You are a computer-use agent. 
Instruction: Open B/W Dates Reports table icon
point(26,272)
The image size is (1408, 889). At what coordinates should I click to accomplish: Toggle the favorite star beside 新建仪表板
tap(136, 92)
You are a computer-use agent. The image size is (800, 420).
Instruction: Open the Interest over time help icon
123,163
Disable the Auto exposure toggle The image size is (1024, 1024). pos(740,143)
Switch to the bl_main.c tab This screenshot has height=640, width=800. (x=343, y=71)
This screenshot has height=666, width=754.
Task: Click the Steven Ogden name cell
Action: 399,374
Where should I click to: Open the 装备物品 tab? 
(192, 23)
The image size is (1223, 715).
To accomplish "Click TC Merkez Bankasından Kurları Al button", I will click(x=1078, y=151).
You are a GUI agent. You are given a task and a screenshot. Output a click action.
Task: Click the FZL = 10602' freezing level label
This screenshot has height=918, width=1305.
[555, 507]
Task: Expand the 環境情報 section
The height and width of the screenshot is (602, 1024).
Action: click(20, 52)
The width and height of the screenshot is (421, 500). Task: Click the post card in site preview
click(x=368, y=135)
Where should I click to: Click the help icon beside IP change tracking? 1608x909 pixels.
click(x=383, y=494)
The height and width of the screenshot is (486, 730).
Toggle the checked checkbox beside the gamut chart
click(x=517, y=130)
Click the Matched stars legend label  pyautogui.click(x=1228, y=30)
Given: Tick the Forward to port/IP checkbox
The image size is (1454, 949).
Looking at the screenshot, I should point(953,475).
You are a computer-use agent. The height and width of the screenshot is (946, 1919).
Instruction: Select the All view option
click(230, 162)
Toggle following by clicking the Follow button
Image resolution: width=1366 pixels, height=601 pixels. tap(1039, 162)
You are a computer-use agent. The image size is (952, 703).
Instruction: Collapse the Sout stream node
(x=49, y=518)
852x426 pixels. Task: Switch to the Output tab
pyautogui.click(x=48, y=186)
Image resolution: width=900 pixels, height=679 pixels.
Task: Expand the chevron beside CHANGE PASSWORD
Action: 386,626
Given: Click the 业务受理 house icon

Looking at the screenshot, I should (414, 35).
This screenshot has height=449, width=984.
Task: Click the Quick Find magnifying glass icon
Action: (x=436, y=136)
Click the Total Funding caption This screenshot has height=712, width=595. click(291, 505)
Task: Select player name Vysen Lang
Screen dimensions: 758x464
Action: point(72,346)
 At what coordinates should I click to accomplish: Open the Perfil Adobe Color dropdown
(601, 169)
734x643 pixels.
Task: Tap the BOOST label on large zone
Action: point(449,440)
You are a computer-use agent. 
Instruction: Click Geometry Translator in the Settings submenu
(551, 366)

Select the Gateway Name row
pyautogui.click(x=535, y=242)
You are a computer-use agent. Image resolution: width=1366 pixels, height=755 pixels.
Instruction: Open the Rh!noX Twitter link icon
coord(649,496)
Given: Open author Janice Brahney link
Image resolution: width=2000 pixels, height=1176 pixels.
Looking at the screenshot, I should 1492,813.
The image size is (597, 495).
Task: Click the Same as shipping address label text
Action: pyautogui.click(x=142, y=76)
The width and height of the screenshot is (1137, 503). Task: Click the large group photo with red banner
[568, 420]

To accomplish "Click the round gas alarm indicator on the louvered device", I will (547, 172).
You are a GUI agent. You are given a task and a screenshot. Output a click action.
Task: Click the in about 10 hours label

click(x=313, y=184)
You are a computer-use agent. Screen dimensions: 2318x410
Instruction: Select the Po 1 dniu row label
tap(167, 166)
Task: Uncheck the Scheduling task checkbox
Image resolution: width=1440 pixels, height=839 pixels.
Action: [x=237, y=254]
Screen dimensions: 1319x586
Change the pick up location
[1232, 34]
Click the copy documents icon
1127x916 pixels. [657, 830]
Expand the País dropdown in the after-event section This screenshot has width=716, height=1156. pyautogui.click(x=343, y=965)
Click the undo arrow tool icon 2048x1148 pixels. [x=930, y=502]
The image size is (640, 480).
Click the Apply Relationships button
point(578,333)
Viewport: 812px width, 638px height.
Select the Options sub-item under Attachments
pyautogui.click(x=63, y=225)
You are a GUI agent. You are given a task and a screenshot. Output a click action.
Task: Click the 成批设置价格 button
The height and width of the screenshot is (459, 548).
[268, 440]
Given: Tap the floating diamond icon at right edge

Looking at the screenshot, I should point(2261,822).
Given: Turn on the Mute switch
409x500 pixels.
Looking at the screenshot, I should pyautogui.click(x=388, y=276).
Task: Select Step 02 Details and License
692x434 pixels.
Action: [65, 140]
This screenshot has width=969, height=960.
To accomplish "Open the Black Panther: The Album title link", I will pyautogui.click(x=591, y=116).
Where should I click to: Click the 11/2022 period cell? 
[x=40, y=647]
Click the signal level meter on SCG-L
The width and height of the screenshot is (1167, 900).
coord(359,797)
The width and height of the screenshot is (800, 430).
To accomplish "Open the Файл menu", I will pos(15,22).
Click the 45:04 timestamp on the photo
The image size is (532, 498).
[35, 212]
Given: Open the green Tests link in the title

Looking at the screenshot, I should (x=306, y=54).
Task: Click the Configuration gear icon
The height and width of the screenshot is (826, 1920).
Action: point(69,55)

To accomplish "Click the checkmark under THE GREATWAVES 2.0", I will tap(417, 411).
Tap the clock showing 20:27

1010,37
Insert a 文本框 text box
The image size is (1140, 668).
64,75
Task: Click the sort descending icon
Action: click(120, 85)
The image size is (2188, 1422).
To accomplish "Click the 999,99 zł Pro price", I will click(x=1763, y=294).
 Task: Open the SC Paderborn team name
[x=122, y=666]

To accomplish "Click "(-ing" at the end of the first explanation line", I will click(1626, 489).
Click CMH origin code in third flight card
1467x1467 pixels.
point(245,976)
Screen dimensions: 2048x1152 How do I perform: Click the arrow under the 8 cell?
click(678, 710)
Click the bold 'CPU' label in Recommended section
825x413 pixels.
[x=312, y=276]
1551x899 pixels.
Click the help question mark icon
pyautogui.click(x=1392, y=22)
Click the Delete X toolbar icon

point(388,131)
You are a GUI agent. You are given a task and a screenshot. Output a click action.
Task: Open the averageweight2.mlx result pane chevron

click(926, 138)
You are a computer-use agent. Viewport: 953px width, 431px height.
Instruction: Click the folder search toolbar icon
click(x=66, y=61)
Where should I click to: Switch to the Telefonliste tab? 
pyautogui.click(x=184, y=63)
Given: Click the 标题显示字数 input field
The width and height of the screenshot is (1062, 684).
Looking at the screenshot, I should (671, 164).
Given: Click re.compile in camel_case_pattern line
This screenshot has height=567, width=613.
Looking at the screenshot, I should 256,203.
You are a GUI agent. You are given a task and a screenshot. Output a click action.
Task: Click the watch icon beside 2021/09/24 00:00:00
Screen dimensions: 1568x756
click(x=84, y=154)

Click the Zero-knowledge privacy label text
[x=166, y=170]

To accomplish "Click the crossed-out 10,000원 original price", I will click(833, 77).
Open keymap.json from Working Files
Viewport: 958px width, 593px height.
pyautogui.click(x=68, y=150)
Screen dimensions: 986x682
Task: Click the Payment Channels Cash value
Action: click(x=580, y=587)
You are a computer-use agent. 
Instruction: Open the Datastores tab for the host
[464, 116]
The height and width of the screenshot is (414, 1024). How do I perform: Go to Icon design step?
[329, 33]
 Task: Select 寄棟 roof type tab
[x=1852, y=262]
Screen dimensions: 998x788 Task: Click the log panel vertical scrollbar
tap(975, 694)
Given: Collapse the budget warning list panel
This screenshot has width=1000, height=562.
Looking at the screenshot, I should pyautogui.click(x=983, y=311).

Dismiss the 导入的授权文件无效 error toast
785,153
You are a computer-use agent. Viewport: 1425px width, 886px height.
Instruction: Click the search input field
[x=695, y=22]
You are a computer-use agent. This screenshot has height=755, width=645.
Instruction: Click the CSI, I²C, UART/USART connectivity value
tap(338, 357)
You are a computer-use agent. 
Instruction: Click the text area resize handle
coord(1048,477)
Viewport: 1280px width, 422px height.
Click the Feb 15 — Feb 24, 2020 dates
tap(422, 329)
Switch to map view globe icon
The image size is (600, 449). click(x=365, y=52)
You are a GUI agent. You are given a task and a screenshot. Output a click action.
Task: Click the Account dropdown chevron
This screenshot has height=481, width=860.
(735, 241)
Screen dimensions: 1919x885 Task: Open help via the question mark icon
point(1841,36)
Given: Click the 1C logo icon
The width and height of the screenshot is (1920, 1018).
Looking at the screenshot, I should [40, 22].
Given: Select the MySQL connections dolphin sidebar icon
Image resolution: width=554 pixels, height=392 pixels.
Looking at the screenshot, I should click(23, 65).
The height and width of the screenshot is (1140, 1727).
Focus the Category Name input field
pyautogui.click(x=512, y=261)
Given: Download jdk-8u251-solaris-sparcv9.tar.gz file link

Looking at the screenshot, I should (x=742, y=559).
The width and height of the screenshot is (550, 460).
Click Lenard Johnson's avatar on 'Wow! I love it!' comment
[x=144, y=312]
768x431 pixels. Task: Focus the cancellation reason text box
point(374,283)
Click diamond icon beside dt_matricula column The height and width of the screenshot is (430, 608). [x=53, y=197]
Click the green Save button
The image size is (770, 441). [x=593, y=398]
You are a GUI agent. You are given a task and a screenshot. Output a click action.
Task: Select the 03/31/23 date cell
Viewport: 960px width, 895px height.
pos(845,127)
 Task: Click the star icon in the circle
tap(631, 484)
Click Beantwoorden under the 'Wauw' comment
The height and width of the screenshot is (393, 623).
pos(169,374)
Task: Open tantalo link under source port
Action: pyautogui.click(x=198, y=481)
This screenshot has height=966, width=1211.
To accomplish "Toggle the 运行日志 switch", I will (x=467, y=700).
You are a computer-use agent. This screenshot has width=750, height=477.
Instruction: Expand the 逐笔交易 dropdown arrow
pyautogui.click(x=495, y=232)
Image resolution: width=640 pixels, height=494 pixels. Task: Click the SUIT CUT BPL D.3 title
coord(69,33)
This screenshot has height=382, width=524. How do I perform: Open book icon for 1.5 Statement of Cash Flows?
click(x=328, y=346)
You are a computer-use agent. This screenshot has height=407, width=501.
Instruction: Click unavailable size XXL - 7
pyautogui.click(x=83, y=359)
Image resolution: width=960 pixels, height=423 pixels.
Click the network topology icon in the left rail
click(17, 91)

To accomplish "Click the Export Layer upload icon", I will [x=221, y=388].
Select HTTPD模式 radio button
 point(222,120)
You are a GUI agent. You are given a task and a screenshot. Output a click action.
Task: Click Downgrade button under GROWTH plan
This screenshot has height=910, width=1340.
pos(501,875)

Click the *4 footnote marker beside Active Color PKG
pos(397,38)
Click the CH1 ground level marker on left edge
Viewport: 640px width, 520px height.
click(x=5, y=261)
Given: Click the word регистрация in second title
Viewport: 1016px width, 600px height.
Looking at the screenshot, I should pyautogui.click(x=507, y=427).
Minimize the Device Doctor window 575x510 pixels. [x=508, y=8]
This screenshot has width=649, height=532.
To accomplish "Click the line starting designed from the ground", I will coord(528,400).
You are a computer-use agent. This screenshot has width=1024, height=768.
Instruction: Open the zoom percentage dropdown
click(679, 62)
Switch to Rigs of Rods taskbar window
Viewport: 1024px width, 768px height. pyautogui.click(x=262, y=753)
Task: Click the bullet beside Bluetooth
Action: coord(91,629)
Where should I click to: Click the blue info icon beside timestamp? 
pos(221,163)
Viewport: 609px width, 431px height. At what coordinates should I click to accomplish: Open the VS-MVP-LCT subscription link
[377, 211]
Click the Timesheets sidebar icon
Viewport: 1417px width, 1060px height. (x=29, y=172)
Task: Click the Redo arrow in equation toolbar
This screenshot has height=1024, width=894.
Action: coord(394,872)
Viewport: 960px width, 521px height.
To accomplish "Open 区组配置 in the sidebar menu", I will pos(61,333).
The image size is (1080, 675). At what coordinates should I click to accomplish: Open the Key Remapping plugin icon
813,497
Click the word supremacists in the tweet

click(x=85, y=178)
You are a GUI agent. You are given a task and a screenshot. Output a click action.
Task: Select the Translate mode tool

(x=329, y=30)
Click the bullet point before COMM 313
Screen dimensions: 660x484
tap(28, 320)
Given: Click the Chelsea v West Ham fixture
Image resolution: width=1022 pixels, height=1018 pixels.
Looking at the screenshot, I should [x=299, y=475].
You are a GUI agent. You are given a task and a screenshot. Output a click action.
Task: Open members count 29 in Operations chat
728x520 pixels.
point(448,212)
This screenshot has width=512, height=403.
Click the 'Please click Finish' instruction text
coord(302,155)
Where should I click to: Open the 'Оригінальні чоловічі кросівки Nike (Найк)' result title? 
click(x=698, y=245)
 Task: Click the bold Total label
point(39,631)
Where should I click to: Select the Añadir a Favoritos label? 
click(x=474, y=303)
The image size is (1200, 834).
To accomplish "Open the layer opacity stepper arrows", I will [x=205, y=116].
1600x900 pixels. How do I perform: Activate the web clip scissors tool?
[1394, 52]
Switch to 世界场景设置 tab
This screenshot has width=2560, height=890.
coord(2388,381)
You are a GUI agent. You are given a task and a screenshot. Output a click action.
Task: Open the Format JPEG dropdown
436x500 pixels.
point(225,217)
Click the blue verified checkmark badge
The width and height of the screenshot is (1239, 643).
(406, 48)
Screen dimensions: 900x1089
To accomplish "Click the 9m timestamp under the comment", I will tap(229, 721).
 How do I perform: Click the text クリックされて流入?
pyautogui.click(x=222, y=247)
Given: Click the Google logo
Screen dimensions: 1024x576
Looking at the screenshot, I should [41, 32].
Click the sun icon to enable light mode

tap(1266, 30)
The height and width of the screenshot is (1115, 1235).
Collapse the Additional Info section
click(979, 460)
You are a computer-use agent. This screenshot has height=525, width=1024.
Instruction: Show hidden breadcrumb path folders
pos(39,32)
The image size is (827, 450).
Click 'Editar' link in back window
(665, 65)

# WHAT TO WORK ON
Return all lines from the entries that contain the string "ground".

# RESPONSE BELOW
Click the CH1 ground level marker on left edge
To accomplish "Click the line starting designed from the ground", I will coord(528,400).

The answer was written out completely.